The following steps explain how to set S3 or Amazon blob storage File dependency:

  1. Enter the S3 or Azure blob storage location in the format: s3://<bucket>/<folderinS3bucket>/<abc>-%Y-%m-%d-%H-%M-%S or wasb://<bucket>/<folderinwasb>/<abc>-%Y-%m-%d-%H-%M-%S. For example: s3://abc.com/data/schedule-2014-12-31-00-00-00 or wasb://abc.com/data/schedule-2014-12-31-00-00-00.

  2. Enter the value in the Done Flag field. The default value of this field is _SUCCESS. You can change the value by rewriting. According to the entered value, QDS searches the file. For example, if you enter job_completed as the Done Flag value, it searches for s3://abc.com/data/schedule-2014-12-31/job_completed or wasb://abc.com/data/schedule-2014-12-31/job_completed. If you enter / or leave it empty, it will search for s3://abc.com/data/schedule-2014-12-31/ or wasb://abc.com/data/schedule-2014-12-31/.

  3. Enter the numerical value for the time interval corresponding to the file path in the Interval field.

  4. Select a time unit in the Increment drop-down list for the time interval (for the Interval field).

    Note

    If you select Cron expression as the Frequency, it makes Interval and Increment fields manadatory for you. For more information on configuring the Frequency, see Setting Schedule Parameters.

  5. Window Start and Window End defines the range of interval to wait for. The values are integers in units of time, hour/day/week/month/year.

    Enter the Window Start value. See Hive Datasets as Schedule Dependency for more information on the window start parameter. An instance runs waits for files for the specified time range. Window Start specifies the start of this range. For example if you set -1 as window start time that implies 1 hour before/previous day/week/month/year. If it is 2 hour/day/week/month/year before, the value of window start is -2 and so on.

    Note

    Qubole Scheduler supports strife format and unpadded values for specifying months. For example, January can be specified as only 1 and March can be specified as only 3.

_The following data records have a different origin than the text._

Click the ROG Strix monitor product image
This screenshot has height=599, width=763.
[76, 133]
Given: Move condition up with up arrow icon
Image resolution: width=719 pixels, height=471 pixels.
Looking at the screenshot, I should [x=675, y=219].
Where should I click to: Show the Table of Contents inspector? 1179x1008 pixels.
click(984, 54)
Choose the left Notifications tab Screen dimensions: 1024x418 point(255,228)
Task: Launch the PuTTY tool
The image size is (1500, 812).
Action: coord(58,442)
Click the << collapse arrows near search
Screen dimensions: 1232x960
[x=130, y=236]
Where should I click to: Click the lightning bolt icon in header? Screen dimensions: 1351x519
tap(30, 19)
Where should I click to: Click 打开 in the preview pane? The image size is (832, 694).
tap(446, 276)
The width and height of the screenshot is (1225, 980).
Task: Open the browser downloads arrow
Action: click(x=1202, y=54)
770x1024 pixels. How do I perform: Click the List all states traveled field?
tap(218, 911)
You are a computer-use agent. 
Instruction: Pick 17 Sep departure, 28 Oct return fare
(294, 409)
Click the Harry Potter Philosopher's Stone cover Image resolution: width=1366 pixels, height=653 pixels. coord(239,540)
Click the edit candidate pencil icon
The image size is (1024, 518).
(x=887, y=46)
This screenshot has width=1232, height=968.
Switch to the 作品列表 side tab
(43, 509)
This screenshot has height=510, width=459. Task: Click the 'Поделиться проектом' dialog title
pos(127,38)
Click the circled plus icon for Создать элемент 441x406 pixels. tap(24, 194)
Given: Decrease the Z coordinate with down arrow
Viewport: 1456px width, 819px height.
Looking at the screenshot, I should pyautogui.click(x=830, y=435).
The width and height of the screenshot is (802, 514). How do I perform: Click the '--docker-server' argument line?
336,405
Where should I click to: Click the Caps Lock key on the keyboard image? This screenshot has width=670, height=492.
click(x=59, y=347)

  6. Enter the Window End value. See Hive Datasets as Schedule Dependency for more information on the window end parameter. An instance runs waits for files for the specified time range. Window End specifies the end of this range. For example, if the interval is for 7 days and window start value is -6, the window end time is 0.

    The value 0 implies now, -1 implies 1 day ago, and -2 implies 2 days ago. Correspondingly, for hourly/daily/weekly/monthly/yearly interval (frequency), the value 0 denotes now. -1 denotes 1 hour/day/week/month/year ago. -2 denotes 2 hour/day/week/month/year ago and so on.

    Qubole Scheduler supports waiting for data. For example, waiting for 6 weeks of data implies that window_start is -5 and window_end is 0 when the frequency is weekly.

    An example is illustrated in the following figure.

    ../../../_images/scheduler_advanced_dependency.png
  7. Configure Timeout in minutes to change the default/previously-set time.

Note

When the data arrival interval and the scheduler interval are different, then the scheduler interval follows its own frequency to process the data. For example, if the data arrival interval is hourly and the scheduler interval is daily, the scheduler waits for an entire day’s data.

Click +Add More to add a second file. Repeat steps 1-3 to enter the file details. Timeout is set only once as it is applicable to all files.

Click +Add More to add the number of files as per the periodicity/frequency of the schedule.